Bengaluru's Police Commissioner has identified delay in reporting as a key challenge: money is quickly transferred across multiple accounts, making tracing harder the longer victims wait. The national cybercrime helpline (1930) is operational, but awareness of the freeze-on-report mechanism remains low. Cryptocurrency conversion and cross-border money movement render many losses unrecoverable by the time investigations begin in earnest. Karnataka urgently needs faster inter-bank freeze protocols, a dedicated cyber-financial intelligence cell, and mandatory rapid-response SLAs with payment platforms.
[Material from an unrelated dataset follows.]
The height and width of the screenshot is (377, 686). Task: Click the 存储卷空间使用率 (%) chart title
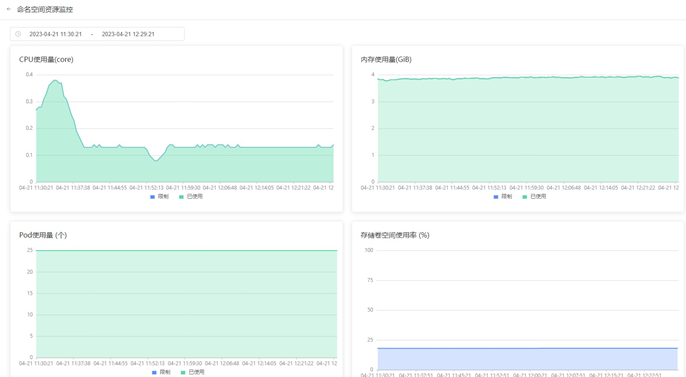click(395, 235)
Dimension 5: Public Awareness and Digital Literacy

Rating: 2.5 / 5 — Developing

Karnataka has invested in awareness through police campaigns, media outreach, and school and college programmes. Yet the persistence of scam typologies across years — pig butchering, digital arrests, APK fraud — against a well-informed public suggests that awareness campaigns are not sufficient. Home Minister Parameshwara has himself cited lack of digital literacy, excessive social media use, and the lure of quick financial gains as key amplifiers of cyber fraud in the state.

The population most at risk — senior citizens, rural smartphone users new to digital banking, and young men targeted for mule recruitment — is precisely the population least reached by conventional awareness channels. Structural digital literacy, embedded in schools, banks, and community organisations, rather than one-time campaigns, is what is needed.


Overall Maturity Rating: 2.4 / 5 — Developing

DimensionRating
Governance & Policy3.0
Law Enforcement Capacity2.0
Threat Detection & Platform Coordination3.0
Victim Recovery & Financial Tracing1.5
Public Awareness & Digital Literacy2.5
Overall2.4

Karnataka is ahead of most Indian states institutionally — the Cyber Command, the DGP-level vertical, the CCITR training institute, and the 43-station CEN network represent genuine infrastructure. But infrastructure without recovery outcomes is a measure of activity, not effectiveness. Until the state can close the gap between losses and recoveries, and between case volumes and successful prosecutions, its cyber maturity remains firmly in the developing category.


What Needs to Change

The path to maturity requires movement on three fronts simultaneously. First, speed: the golden hour for freezing cybercrime proceeds is measured in minutes, not days. Karnataka needs a dedicated 24/7 financial freeze desk with direct API-level connections to major banks and payment processors.

Second, cross-border enforcement: the majority of serious scam infrastructure originates outside India, often in Southeast Asia. Karnataka's Cyber Command needs direct liaison relationships with Interpol, the Cyber Crime Coordination Centre in Delhi, and bilateral law enforcement partners — not just the ability to refer cases upward.

Third, platform accountability: the shift from dark web to social media platforms is not just a policing challenge — it is a platform governance failure. Karnataka and the central government need to push harder for proactive detection obligations on platforms, not just reactive takedown cooperation. Singapore's experience is instructive: after requiring designated platforms to implement processes to disrupt malicious cyber activity under the Online Criminal Harms Act, scam cases fell significantly across WhatsApp, Telegram, Facebook, and Instagram. India has yet to achieve comparable platform accountability. 

Karnataka has the policy intent and is building the institutional machinery. What it does not yet have is the speed, the financial intelligence infrastructure, or the transnational reach to match a criminal ecosystem that is, by every measure, operating at a higher level of sophistication.